Hey, guys.…

I'm brand new to this board, so bear with me. I am an aeronautical design engineer and I have recently taken interest in computer modding and overclocking. One of the first things I noticed was the conglomeration of different types, brands, and price ranges of cooling components. Off the shelf from local or online vendors, it seems that air-cooled and water cooled are about your only real options and prices ranged form $9.99 to $400. Either way, no matter how efficient, neither of these methods would ever get below, or even to ambient temperature without modification. Either cool the air or cool the water by incorporating a pressurized condensation unit or by endothermic reaction, passing the water through ammonium nitrate.
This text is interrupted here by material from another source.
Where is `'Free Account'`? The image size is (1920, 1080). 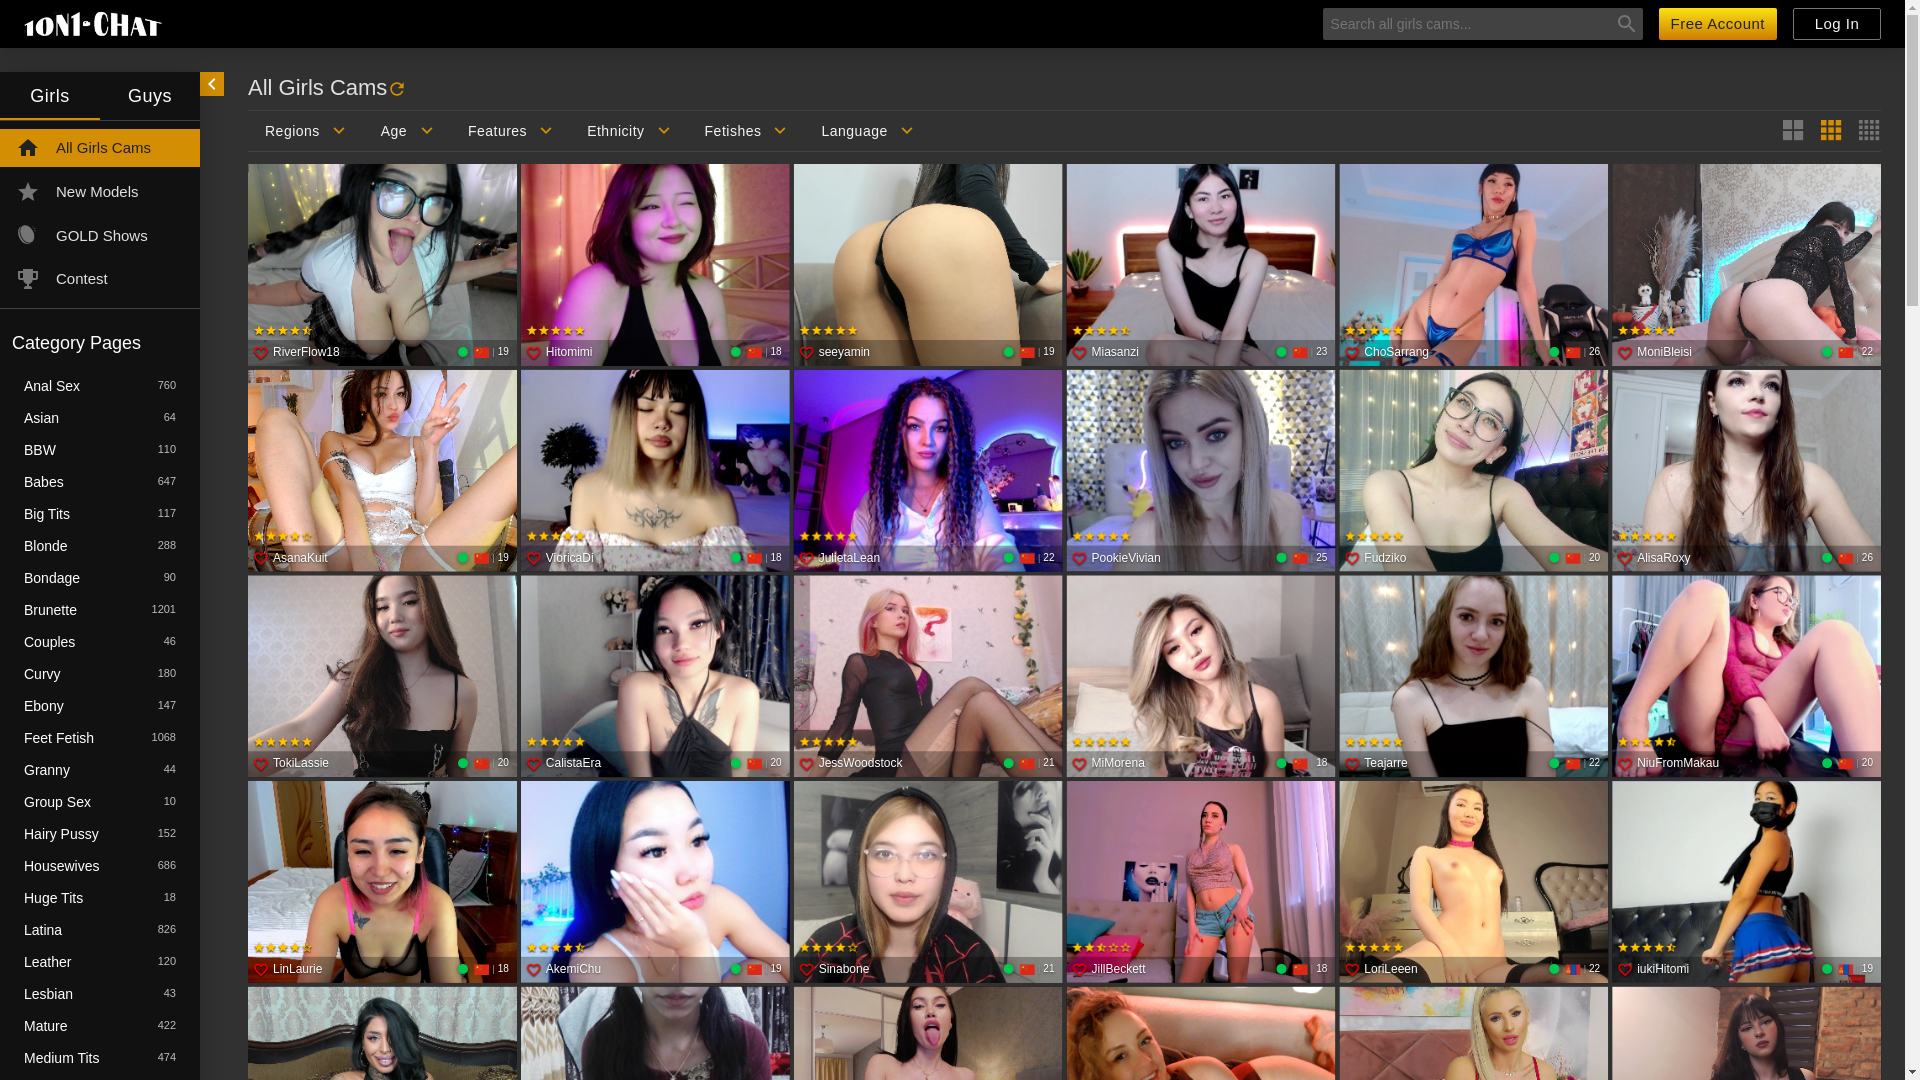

I really couldn’t find an efficient way to incorporate either into an off-the-shelf system, and I felt that the added expense on op of an already over priced unit was asinine. What I wound up doing was buying a surplus Slurpee drink machine online for $40, tore it down, tweaked it, breathed new life into it as a CPU cooler for the man who doesn’t believe in ½ way. Within 30 seconds of power-up, my CPU temp was reading -18°F at idle and at 100% CPU load for one hour, it was running at -2°F with no fans. It was so silent, as a matter of fact, that it was very difficult to tell if it was actually running. The total cost so far, is less than $80. What I’m wanting to do at this point is expand my system to include cooling for RAM, Chipset, GPU, and HDD. Does anyone know what the optimum operating temp for these components is? Colder the better, or do they each have a sweet spot? I have heard of CPU’s that have a cold bug. Do any of these components tend develop cold bugs?